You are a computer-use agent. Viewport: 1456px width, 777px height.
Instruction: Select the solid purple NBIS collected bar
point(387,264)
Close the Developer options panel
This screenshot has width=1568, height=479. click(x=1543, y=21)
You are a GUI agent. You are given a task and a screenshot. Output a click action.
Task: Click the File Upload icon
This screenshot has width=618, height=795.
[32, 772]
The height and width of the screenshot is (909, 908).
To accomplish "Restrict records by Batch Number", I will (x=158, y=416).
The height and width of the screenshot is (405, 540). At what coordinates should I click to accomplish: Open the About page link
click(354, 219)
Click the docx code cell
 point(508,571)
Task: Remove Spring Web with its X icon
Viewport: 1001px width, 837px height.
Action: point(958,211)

## What this task involves
Please reproduce, word for word, every line from the line with "Task: Remove Spring Web with its X icon" to the final line above, including both ends.

## Written answer
Task: Remove Spring Web with its X icon
Viewport: 1001px width, 837px height.
Action: point(958,211)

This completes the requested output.